Nevermind why she decamped for NYU (something about the intellectual stimulus of change): What was it that has brought her back to Brown?

“People often ask me that. There were lots of things I missed, especially the scale of Brown. NYU is a great place, but it’s a huge institution of many schools, spread all over lower Manhattan and beyond. I missed the sense of how everything fits together, the feeling of knowing what’s going on.

“I also missed the students. The best of my students at NYU were equal to many of my Brown students, but it’s more than just quality. At Brown, students are very self-motivated. They want to make their own concentrations and shape their education. That actually does make a difference.”

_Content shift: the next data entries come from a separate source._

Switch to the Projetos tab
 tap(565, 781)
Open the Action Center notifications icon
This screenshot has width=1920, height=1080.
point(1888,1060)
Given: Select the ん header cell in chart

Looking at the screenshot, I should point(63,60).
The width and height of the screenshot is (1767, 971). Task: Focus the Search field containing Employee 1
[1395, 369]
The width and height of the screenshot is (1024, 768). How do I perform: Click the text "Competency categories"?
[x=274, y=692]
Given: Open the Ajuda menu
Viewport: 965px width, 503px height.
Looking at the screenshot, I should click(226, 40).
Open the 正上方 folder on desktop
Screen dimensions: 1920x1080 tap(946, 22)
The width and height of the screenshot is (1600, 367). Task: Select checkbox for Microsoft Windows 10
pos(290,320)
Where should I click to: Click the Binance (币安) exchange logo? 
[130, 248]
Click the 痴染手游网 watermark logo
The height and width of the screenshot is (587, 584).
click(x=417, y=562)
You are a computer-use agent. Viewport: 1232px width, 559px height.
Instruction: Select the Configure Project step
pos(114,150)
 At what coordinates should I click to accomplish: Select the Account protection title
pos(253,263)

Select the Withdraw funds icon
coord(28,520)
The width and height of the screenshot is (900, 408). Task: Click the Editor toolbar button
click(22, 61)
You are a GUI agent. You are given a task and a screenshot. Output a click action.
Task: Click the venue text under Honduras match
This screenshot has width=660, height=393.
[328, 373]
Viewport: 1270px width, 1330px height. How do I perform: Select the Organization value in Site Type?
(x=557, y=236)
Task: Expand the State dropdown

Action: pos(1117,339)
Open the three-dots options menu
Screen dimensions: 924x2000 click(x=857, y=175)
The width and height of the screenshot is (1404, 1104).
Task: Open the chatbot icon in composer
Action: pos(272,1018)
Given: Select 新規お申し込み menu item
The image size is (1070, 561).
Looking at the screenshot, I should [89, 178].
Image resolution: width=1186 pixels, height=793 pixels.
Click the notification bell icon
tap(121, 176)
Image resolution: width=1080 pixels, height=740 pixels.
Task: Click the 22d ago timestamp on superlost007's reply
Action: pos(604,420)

And how is she finding Old Brown? She got her ID card in a transformed J. Walter Wilson Hall, was astonished at what has happened to Pembroke (Butch Rovan’s multimedia performance installation was up when she made her first visit), was not expecting the green space that was once “Dumpster Alley” — and the Cabinet Building!

“Yes, the physical campus has changed — part of Ruth’s vision for Brown,” she said. “The new configuration has a definite effect on what happens inside those new spaces. The wheels are turning. Things are happening here. There’s an exciting sense of development that is reflected in the physical campus but also in Brown’s intellectual life. That’s a wonderful thing.”

Newman will be team-teaching “Introduction to the Theory of Literature” this fall with Zachary Sng, a new colleague from the Department of German Studies.

“I was in the English department at NYU, and though that was interesting in many ways, I missed the comparative dimension,” she said. “I’m pleased to be back in a comparative literature department and to be teaching comparatively again. That was another important draw.”